“No!” he shouted derisively.

“Give me the machine, won’t you?” she said, holding out her woolly hand. “I believe I’m safer.”

“Do you want it?” he shouted.

“Yes, I’m sure I’m safer.”

He handed her the little brown dispatch case, which was really a Marconi listening machine for her deafness. She marched erect as ever. He shoved his hands deep in his overcoat pockets and slouched along beside her, as if he wouldn’t make his legs firm. The road curved down in front of them, clean and pale with snow under the lamps. A motor car came churning up. A few dark figures slipped away into the dark recesses of the houses, like fishes among rocks above a sea bed of white sand. On the left was a tuft of trees sloping upward into the dark.
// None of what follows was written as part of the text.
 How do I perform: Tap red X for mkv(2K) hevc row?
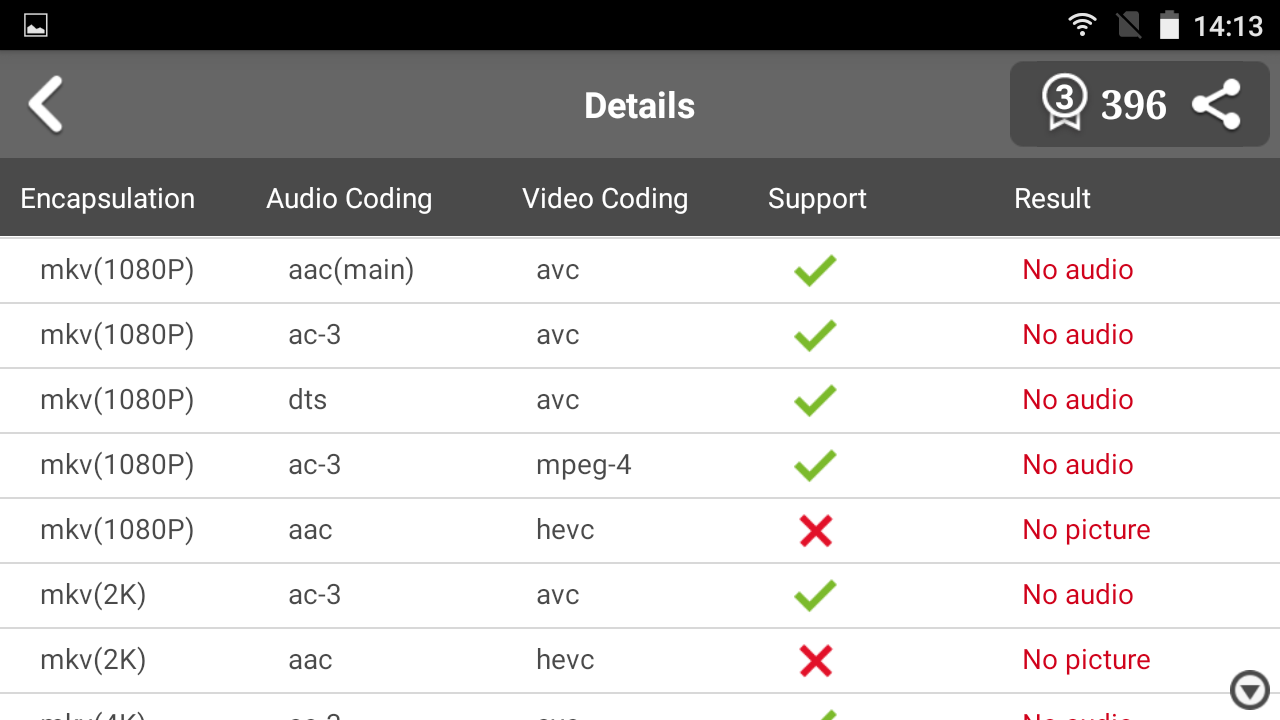tap(815, 660)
He kept looking around, pushing out his finely shaped chin and his hooked nose as if he were listening for something. He could still hear the motor car climbing on to the Heath. Below was the yellow, foul-smelling glare of the Hampstead tube station. On the right the trees.

The girl, with her alert, pink-and-white face, looked at him sharply, inquisitively. She had an odd, nymphlike inquisitiveness, sometimes like a bird, sometimes a squirrel, sometimes a rabbit; never quite like a woman. At last he stood still, as if he would go no farther. There was a curious, baffled grin on his smooth, cream-colored face.

“James,” he said loudly to her, leaning toward her ear. “Do you hear somebody laughing?”

“Laughing?” she retorted quickly. “Who’s laughing?”

“I don’t know. Somebody!” he shouted, showing his teeth at her in a very odd way.